Would you please transcribe the data in full and exactly, excluding images?

EXERCISE DATA
-=-=-
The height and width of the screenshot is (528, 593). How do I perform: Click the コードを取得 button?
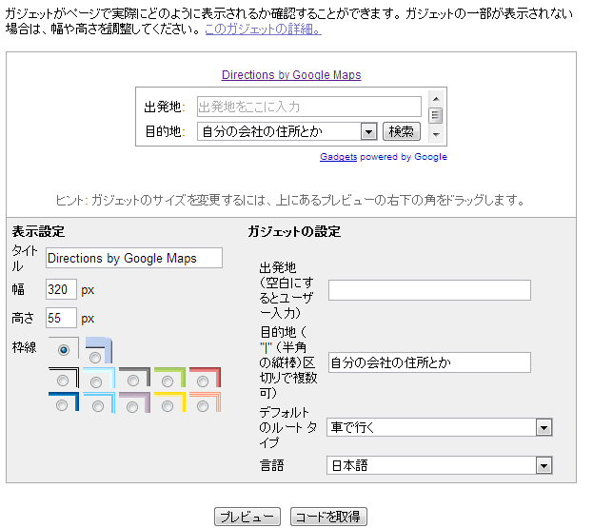pos(328,517)
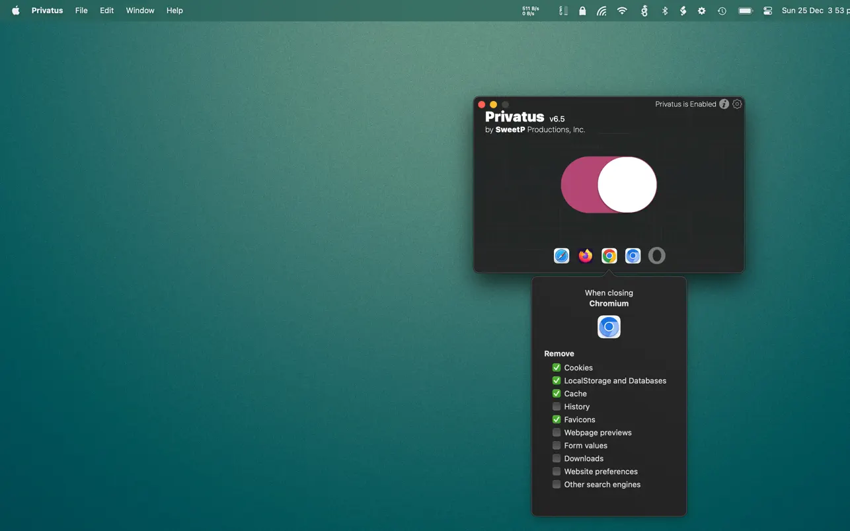This screenshot has height=531, width=850.
Task: Open the Apple menu
Action: [x=15, y=11]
-=-=-
WRITTEN RESPONSE
The height and width of the screenshot is (528, 593). How do I perform: Click the コードを取得 button?
pos(328,517)
This screenshot has height=531, width=850.
Task: Open the Apple menu
Action: [x=15, y=11]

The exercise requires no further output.